Start Extracted information

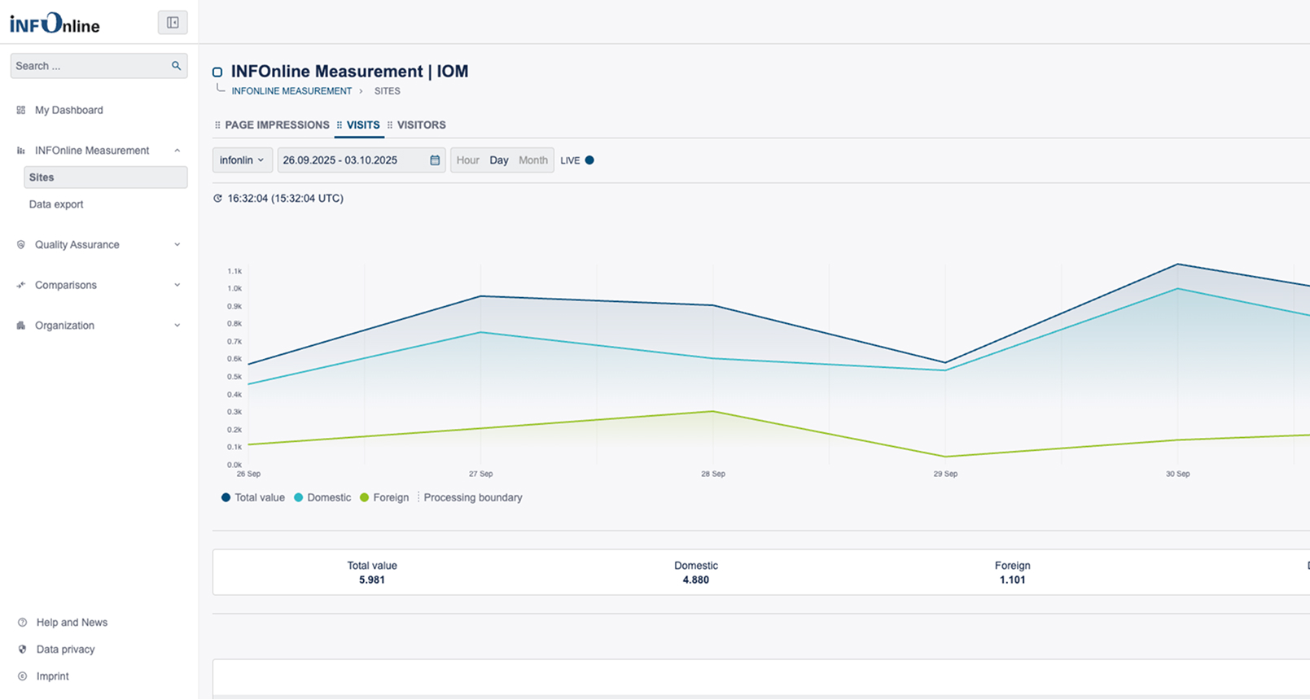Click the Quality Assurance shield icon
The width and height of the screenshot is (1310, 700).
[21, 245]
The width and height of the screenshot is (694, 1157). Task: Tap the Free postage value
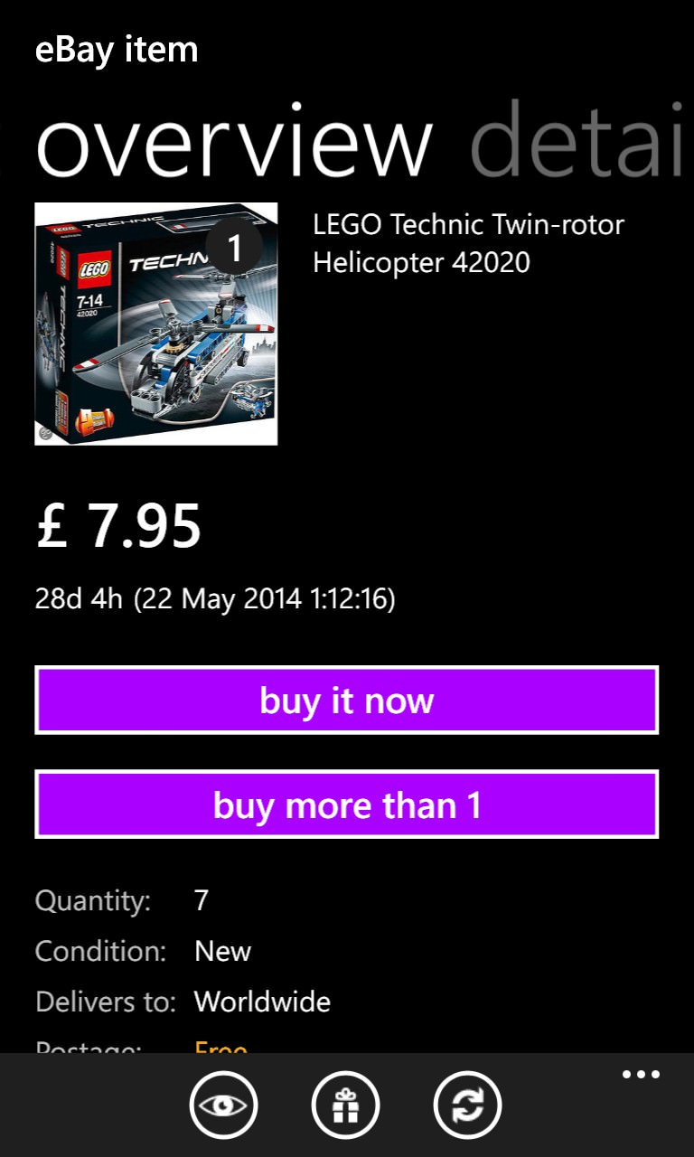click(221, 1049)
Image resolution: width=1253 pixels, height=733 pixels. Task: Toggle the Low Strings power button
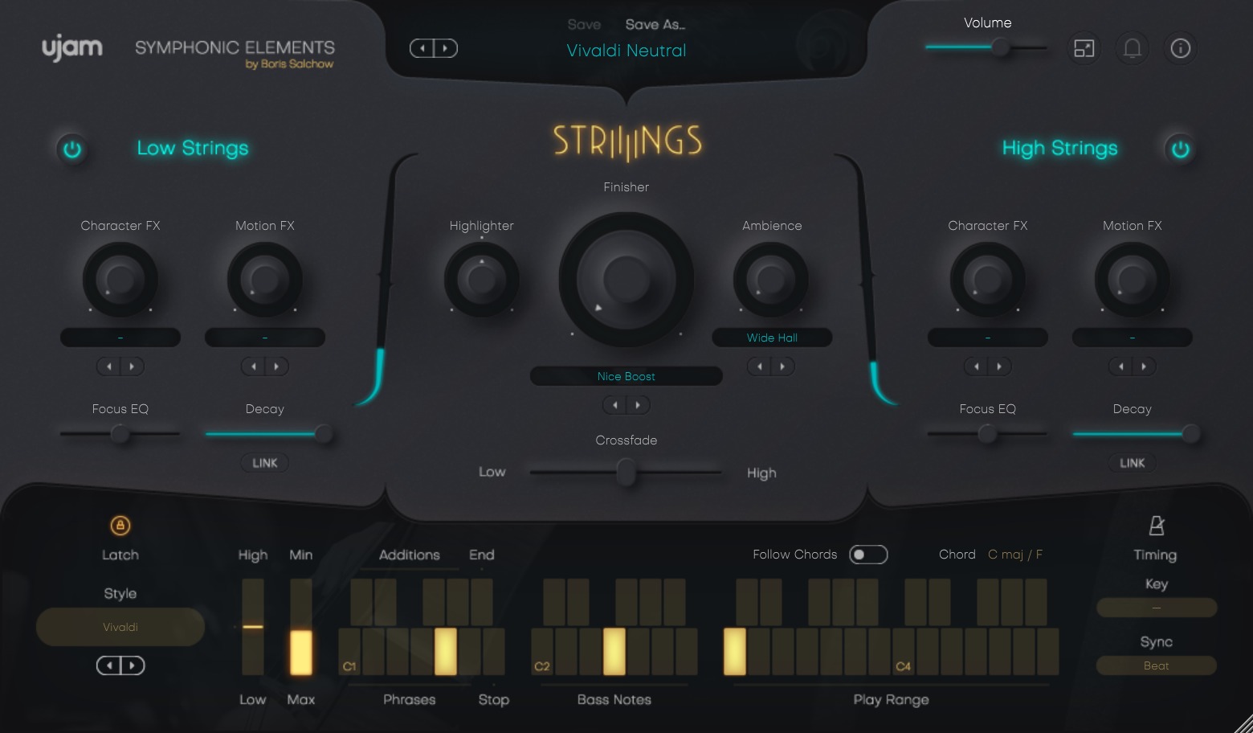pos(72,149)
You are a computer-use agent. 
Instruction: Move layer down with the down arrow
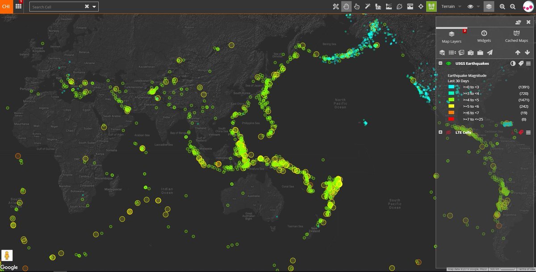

End Extracted information

### Exercise requirements
Transcribe every line of the material above word for word, leaving out the pictures.

### Task answer
Click the Quality Assurance shield icon
The width and height of the screenshot is (1310, 700).
[21, 245]
The width and height of the screenshot is (694, 1157). Task: Tap the Free postage value
click(221, 1049)
Image resolution: width=1253 pixels, height=733 pixels. Task: Toggle the Low Strings power button
pos(72,149)
You are a computer-use agent. 
Instruction: Move layer down with the down arrow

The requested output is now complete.